Eigentlich schon genug Probleme, doch für die Angestellten von Phenomedia und Tochterfirmen (siehe Schaubild) kam es im April 2002 noch dicker. Zwei Vorstandsmitglieder hatten die Firmenbilanz manipuliert - das Unternehmen stand urplötzlich vor dem Ruin. Werner Krahe beschreibt die Situation: »Du stehst Knall auf Fall ohne finanzielle Mittel da und weißt nicht, wie es für dich und deine Mitarbeiter weitergeht.« Heart-Line hatte Glück - der Fußballmanager Fun war gerade fertig gestellt und konnte schnell neues Geld in die Kassen bringen. Für Funatics Development bedeutete der Phenomedia-Skandal jedoch das Aus, alle Mitarbeiter wurden entlassen. Nur das dreiköpfige Gründerteam wagt mit Funatics Software einen Neuanfang.

# # # # #

» Aufgaben
[1] Fasse den Textabschnitt über den Phenomedia-Skandal in zwei Sätzen zusammen.
[2] Schreibe den Textabschnitt über den Phenomedia-Skandal im Anschluss an seinen letzten Satz weiter.

# # # # #

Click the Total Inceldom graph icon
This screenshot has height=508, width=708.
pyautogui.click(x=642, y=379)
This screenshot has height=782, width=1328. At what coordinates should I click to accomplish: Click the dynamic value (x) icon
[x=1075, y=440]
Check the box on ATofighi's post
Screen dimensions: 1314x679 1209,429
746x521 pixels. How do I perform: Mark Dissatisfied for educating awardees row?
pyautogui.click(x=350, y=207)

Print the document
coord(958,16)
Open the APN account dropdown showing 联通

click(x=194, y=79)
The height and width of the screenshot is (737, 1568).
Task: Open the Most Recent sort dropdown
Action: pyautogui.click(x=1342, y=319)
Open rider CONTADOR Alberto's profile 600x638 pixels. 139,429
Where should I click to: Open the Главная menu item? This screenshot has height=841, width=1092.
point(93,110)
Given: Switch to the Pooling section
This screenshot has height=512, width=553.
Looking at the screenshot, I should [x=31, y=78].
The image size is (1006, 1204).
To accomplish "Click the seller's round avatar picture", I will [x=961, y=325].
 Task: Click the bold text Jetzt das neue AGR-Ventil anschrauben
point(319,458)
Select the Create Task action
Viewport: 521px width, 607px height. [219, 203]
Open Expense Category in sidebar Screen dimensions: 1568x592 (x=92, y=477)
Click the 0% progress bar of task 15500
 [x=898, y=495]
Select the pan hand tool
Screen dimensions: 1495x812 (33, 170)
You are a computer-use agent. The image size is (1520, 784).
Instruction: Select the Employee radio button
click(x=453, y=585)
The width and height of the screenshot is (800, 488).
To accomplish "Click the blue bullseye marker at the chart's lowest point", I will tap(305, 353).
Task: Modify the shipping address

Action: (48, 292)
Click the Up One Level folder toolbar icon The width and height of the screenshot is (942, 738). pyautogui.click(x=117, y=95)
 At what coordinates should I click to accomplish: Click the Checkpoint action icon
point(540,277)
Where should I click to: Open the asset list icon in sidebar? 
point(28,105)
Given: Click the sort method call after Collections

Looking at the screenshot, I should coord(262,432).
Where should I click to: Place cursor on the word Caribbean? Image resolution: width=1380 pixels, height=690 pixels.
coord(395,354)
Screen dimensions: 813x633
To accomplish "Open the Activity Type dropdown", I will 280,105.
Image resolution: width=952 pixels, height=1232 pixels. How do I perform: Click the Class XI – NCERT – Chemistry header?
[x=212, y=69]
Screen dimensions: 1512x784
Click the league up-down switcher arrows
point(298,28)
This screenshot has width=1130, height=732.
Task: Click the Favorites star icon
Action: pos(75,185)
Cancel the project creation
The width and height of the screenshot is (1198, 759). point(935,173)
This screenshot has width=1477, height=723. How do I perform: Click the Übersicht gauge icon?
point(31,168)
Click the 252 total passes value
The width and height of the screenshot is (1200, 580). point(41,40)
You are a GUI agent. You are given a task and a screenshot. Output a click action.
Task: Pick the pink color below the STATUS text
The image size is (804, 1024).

# # # # #

» Lösungen
[1] Im April 2002 stand Phenomedia samt Tochterfirmen plötzlich vor dem Ruin, weil zwei Vorstandsmitglieder die Firmenbilanz manipuliert hatten. Heart-Line konnte mit dem gerade fertiggestellten Fußballmanager Fun schnell neues Geld einnehmen, während der Skandal für Funatics Development das Aus bedeutete und nur das dreiköpfige Gründerteam mit Funatics Software neu anfing.

[2]
Finanzierungs-Fiasko
Computerspiele verschlingen heutzutage Millionen in der Entwicklung. Gewinne fließen jedoch erst, wenn der Titel im Laden steht (siehe Beispielrechnung nächste Seite). Also brauchen die Firmen einen Partner, der das Projekt vorfinanziert. Und das ist ein schier unlösbares Problem für unsere Landsleute. Denn Software in der Entwicklung gilt nach dem deutschen Handelsgesetzbuch als immaterielles Wirtschaftsgut. Im Klartext: Banken akzeptieren unfertige Spiele nicht als Sicherheit für eine Kreditvergabe. In Frankreich, England und den USA ist das anders. »Ein klarer Wettbewerbsnachteil«, findet Ascaron-Geschäftsführer Holger Flöttmann.
Bleiben also noch die Publisher als Finanzier. Aber die sind laut Flöttmann in der Regel »gar nicht daran interessiert, in Deutschland zu investieren«. Kein Wunder: Der internationale Durchbruch blieb selbst hochklassigen Spielen wie Anno 1602 oder Gothic bisher verwehrt. Damit sich ein großes Spieleprojekt aber lohnt, muss es sich auch im Ausland gut verkaufen. Umgekehrt haben deutsche Spiele hierzulande mit der starken amerikanischen und englischen Konkurrenz zu kämpfen, die in der Regel über wesentlich höhere Entwicklungsbudgets verfügt. Bernhard Ewers, Ex-Chef von Trinode Entertainment, verdeutlicht das Problem: »Wir haben nur einen Heimmarkt, aber keinen Heimvorteil.« (HK)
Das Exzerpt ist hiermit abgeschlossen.